G.V. : C’est délicat évidemment. Ce n’est pas par un coup de baguette magique qu’on va y arriver. La liberté d’enseignement est inscrite dans la Constitution, on ne va pas la faire disparaître du jour au lendemain. Mais on voit très bien aujourd’hui que, contrairement à la situation de 1830 quand la Constitution a été écrite, la toute grande majorité des écoles sont financées par l’État et soumises à la Loi. C’est donc par cette dernière que les réseaux scolaires devront se rapprocher dans leurs modes de fonctionnement pour arriver à des différences si infimes qu’elles ne justifieront plus différentes structures.
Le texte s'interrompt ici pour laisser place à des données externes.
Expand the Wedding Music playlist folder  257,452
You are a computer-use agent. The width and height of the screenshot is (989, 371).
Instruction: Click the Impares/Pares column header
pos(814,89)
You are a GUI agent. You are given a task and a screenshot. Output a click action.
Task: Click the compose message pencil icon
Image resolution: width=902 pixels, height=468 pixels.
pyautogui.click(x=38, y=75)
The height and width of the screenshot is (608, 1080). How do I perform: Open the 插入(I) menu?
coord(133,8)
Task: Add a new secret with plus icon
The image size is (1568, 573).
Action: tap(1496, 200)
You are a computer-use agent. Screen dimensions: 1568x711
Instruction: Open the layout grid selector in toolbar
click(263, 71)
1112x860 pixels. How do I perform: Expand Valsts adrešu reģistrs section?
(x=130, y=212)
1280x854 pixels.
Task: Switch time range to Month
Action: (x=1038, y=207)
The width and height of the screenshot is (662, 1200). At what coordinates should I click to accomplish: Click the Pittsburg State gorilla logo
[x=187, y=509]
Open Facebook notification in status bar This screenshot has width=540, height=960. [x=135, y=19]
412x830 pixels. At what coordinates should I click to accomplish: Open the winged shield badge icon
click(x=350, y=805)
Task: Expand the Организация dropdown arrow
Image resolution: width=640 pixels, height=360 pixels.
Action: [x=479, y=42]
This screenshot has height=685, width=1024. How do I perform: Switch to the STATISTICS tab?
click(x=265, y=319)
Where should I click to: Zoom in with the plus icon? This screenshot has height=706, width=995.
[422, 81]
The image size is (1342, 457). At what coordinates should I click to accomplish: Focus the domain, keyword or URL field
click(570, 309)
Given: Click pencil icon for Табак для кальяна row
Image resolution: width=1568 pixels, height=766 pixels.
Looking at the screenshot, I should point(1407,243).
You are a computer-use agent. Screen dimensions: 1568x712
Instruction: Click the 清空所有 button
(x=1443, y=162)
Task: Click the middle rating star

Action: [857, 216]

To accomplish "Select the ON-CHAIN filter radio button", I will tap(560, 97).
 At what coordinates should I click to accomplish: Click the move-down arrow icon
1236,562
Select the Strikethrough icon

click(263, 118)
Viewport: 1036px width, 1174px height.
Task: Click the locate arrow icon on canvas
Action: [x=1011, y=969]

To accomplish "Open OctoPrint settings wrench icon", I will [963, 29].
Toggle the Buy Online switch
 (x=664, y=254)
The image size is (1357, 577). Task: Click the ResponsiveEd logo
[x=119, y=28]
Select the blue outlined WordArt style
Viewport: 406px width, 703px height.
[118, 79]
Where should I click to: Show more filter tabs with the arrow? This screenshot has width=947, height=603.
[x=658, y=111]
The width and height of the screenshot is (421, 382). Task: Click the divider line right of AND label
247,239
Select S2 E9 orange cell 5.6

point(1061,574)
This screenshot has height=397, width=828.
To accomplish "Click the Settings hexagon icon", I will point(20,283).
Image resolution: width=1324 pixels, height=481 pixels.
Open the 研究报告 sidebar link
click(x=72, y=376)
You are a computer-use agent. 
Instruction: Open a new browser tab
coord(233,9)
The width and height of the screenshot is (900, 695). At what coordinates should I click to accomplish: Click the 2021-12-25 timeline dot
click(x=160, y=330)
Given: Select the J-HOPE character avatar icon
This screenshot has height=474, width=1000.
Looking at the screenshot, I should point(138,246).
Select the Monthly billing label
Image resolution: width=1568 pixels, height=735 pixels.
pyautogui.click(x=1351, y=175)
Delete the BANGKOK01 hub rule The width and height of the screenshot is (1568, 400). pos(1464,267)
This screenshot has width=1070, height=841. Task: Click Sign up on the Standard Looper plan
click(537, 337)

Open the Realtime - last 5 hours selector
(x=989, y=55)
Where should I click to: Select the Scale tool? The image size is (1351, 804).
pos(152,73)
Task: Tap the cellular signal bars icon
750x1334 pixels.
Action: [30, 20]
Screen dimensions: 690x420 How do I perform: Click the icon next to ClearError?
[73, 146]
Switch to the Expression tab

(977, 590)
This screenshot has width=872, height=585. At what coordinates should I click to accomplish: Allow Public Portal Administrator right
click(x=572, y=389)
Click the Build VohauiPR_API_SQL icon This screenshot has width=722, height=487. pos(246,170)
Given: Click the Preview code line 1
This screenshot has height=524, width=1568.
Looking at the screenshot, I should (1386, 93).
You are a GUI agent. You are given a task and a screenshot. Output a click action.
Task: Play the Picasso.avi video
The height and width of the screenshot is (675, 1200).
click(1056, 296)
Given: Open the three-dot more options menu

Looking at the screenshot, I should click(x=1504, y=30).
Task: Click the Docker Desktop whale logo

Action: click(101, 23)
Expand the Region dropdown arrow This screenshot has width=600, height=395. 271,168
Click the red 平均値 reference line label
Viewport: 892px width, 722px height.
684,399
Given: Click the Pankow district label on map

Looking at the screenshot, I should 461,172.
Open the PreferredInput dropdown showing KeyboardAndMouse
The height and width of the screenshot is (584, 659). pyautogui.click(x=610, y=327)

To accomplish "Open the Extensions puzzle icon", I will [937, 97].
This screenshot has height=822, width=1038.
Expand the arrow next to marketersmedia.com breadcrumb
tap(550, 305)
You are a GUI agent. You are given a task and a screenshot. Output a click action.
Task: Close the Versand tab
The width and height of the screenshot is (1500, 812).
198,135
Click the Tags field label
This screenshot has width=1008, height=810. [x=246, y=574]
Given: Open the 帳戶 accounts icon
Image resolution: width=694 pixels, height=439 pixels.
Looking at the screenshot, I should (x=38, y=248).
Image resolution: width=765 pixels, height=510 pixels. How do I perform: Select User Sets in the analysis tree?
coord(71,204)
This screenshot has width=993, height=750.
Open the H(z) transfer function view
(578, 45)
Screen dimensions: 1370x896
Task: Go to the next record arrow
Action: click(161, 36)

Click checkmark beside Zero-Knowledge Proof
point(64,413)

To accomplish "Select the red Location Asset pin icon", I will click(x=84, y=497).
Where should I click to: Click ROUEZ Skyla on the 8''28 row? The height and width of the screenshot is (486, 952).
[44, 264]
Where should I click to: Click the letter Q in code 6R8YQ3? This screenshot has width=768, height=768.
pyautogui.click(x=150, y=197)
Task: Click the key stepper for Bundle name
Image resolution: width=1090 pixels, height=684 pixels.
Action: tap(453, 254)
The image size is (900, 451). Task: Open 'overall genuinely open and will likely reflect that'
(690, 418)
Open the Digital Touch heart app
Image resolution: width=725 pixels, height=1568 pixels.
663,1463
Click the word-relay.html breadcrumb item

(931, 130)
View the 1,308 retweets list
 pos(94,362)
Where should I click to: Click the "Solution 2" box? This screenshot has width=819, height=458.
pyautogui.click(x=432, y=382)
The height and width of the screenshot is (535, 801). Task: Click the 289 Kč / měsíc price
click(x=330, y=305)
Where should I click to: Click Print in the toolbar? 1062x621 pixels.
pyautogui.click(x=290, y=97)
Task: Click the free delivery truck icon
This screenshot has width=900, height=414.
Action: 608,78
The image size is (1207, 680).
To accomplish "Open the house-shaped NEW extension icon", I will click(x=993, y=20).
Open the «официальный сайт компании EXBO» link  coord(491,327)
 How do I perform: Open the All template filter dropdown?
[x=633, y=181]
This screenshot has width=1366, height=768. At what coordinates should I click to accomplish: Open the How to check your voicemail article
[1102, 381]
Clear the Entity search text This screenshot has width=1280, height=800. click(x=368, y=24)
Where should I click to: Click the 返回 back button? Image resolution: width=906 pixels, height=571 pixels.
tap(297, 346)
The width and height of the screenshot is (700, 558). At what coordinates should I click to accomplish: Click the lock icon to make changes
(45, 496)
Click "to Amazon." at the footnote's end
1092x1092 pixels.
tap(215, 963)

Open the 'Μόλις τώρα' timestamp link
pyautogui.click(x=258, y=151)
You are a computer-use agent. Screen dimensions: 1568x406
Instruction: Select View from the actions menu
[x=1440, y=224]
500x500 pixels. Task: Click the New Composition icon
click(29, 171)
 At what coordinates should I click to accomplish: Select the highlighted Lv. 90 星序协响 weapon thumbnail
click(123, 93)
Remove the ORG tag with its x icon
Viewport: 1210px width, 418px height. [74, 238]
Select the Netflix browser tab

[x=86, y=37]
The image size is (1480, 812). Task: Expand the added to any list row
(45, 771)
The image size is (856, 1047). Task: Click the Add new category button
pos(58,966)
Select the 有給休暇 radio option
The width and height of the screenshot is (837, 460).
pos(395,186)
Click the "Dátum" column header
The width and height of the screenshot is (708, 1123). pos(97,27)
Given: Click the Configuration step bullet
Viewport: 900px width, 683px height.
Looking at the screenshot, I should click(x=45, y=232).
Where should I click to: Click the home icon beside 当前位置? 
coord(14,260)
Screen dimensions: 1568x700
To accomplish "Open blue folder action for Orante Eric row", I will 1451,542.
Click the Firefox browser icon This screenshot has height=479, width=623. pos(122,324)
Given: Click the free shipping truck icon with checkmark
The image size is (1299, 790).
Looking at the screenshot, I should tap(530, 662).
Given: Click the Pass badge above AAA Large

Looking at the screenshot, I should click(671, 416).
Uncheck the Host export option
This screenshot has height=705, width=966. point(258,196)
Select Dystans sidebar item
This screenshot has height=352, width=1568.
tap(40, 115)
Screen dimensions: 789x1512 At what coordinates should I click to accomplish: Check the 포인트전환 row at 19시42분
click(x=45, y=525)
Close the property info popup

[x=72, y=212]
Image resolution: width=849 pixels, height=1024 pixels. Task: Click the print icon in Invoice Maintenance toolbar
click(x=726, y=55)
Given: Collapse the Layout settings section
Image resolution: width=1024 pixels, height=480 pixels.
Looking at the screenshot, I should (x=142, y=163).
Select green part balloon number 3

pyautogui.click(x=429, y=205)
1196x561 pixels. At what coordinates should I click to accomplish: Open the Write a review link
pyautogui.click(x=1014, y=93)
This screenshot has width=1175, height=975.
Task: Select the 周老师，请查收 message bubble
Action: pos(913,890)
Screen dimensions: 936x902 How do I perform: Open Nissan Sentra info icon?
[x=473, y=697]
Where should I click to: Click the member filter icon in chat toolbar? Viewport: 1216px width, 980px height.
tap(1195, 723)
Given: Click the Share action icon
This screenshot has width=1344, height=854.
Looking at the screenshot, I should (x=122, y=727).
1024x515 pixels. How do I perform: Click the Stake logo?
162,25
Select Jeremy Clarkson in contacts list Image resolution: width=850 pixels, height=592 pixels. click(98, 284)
Le dernier décret « neutralité » prévoit que tout enseignant qui sort de l’enseignement confessionnel et qui voudrait travailler dans l’officiel doit suivre une formation de 20h. Cela signifie qu’on est prêt à reconnaître que cet enseignement orienté ne convient pas à tout le monde. Il faudra sans doute passer par ce genre de petites étapes pour arriver à faire comprendre que nous sommes tous devant les mêmes problèmes, qu’il est grand temps de travailler ensemble et de renforcer la cohérence de notre système éducatif.
Lors des quelques débats que j’ai eu à propos d’une réunification des réseaux avec des responsables de l’enseignement catholique, la particularité du message évangélique passe au second plan. Leur défense est essentiellement de dire « nous avons un réseau de qualité et d’écoles de qualité », « nos résultats sont supérieurs aux vôtres », « on redouble moins dans nos écoles que dans les vôtres ». Là, il y a quelque chose qui ne va pas ! Si on arrive à trouver des moyens d’avoir un enseignement plus efficace, je ne vois pas pourquoi cela devrait profiter à un réseau et pas à un autre. C’est là qu’il y a inégalité et iniquité.